Lambert found the idea of a second intruder a more likely scenario. If one man could be provided with a cantrip to equip him to come and go through the gates of Glasscastle, why not another? Fell might have left of his own free will. Lambert chose to think otherwise.
When at last Lambert yielded to the urge to swear, it took him several minutes to cover the full situation. He swore because it was human nature, because he wanted to, because he could, and most of all because it was time yet again to visit the Brailsford house. Four times in a single day was well over his limit. His only consolation was that it was far too late for anyone to offer him a cup of tea.

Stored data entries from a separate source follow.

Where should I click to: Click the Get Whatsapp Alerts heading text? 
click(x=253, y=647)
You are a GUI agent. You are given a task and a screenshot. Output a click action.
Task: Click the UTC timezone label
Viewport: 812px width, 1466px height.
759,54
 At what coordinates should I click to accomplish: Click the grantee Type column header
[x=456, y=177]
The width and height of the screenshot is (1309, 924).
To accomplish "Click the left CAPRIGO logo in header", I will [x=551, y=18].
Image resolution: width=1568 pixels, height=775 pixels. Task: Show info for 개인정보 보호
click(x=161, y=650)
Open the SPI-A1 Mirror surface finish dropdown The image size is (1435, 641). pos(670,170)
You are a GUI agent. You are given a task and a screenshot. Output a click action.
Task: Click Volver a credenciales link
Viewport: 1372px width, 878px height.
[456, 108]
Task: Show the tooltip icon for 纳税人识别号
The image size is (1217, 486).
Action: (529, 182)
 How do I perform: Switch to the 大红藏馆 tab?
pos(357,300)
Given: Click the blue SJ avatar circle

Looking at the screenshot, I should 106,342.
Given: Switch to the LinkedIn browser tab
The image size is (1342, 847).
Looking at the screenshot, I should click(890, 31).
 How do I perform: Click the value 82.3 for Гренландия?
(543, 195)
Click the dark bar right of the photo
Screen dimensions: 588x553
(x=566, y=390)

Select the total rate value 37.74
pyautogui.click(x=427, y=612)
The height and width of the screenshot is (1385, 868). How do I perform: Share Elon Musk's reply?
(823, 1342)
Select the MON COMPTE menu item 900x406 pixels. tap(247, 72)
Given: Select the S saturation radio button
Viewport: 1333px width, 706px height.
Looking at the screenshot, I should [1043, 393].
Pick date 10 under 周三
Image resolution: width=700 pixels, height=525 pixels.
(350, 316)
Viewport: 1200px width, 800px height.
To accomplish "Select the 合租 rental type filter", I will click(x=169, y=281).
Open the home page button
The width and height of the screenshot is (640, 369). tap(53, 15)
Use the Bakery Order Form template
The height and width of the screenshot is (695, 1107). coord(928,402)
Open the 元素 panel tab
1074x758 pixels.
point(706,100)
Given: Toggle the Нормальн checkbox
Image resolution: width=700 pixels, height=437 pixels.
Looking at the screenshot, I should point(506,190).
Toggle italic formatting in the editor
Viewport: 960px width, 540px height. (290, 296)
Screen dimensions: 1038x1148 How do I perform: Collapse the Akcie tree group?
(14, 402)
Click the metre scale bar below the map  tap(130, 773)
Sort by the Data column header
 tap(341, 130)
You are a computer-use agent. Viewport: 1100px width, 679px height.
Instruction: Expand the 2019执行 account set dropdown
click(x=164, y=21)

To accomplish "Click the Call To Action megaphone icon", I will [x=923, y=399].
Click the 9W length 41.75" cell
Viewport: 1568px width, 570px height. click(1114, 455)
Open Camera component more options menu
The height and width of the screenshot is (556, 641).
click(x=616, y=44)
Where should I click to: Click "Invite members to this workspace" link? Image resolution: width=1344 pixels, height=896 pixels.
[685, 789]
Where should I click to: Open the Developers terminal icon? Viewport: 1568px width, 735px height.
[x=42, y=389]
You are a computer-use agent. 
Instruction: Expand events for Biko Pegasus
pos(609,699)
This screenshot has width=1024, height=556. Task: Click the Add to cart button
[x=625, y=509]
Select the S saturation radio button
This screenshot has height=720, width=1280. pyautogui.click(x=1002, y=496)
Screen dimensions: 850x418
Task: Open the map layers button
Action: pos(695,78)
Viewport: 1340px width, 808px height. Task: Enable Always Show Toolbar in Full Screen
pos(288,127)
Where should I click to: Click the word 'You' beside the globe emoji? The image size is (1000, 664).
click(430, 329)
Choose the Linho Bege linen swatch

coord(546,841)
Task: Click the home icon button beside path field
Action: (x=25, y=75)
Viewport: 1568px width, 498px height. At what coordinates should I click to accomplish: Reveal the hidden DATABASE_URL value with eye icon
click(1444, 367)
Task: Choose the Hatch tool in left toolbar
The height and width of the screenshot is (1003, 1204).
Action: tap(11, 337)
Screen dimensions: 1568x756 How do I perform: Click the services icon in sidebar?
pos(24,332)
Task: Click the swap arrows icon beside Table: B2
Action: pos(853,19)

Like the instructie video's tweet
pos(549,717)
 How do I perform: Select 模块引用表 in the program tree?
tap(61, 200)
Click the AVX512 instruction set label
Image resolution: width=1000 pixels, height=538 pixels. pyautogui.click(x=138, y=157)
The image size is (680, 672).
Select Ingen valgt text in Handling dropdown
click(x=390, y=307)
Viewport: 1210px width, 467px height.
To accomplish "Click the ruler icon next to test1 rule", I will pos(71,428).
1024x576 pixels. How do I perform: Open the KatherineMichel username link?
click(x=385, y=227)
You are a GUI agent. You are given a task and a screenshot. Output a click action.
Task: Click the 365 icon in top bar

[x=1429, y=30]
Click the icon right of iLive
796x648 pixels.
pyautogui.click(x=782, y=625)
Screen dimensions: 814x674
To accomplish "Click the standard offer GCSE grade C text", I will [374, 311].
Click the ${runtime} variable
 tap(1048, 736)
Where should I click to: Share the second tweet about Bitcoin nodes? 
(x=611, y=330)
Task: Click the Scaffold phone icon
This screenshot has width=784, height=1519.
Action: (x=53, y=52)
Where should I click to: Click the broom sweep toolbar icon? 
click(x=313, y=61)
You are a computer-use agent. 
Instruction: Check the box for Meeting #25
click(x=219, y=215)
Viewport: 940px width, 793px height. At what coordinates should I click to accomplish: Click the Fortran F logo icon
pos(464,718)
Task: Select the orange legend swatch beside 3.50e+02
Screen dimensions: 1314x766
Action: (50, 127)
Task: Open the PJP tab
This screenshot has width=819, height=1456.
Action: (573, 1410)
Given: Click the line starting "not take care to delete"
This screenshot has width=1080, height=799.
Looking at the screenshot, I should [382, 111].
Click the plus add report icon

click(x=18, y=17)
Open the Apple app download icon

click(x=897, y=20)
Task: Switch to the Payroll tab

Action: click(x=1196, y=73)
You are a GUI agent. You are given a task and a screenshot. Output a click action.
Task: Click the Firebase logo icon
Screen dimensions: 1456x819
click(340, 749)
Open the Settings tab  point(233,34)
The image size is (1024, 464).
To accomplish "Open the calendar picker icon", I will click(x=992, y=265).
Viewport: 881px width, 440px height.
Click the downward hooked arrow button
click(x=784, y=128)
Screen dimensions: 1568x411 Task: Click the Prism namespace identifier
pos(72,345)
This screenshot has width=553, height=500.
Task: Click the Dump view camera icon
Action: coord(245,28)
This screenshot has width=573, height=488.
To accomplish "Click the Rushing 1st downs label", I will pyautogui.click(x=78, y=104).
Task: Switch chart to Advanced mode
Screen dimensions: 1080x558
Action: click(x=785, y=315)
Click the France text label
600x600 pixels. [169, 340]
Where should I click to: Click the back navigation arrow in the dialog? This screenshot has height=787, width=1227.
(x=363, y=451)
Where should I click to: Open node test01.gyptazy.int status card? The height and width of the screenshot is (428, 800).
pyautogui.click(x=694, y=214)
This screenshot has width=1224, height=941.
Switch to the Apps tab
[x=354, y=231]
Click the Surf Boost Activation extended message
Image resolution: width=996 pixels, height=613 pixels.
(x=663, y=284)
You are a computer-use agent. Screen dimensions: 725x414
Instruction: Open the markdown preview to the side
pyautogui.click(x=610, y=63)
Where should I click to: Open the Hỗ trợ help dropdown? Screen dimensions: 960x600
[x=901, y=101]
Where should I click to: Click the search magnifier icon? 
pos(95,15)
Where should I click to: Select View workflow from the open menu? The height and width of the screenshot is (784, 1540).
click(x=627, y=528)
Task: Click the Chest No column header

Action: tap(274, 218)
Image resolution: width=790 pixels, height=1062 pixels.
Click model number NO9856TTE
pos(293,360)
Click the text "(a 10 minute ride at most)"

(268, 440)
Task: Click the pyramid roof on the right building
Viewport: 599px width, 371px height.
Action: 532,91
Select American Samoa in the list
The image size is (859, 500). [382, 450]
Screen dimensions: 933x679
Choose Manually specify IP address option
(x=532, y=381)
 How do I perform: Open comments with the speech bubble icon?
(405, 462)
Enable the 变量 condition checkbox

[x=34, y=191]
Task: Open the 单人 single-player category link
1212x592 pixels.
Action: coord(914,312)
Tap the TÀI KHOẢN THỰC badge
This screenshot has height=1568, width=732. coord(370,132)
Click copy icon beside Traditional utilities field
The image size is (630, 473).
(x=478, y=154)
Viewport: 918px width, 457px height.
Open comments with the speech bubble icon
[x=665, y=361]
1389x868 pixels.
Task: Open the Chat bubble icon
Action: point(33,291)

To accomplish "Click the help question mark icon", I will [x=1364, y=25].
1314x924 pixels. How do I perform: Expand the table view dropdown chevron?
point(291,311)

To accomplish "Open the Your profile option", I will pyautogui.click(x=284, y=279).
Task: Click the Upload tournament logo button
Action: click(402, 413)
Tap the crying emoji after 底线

The sun was long since down and the late summer twilight was deepening to evening. The intense shadows of afternoon had run together and mellowed into a general chiaroscuro as the light faded. The day was at that point between twilight and evening when all but the most vivid colors yield to shades of gray. The spires of Glasscastle, each tipped with its finial as a flame tips a candle, took on a sharp edge, black against the deep blue of the sky, proud and graceful as wildflower spikes of agrimony. Bells and birdsong provided counterpoint as the world grew quiet. Through the beauty of the twilight, Lambert walked muttering under his breath, his language as blue as the sky.
 
A
s Jane approached the great gate, she removed one glove, put her hand inside the drawstring Dorothy bag she carried, and drew out the intruder's cantrip, handkerchief and all.
She put the handkerchief back and held the wooden cylinder in her bare hand. It would be a good test of the cantrip to see if it worked for her as well as it had for the intruder. Jane stepped softly. It wouldn't do to have an unwary footfall betray her presence.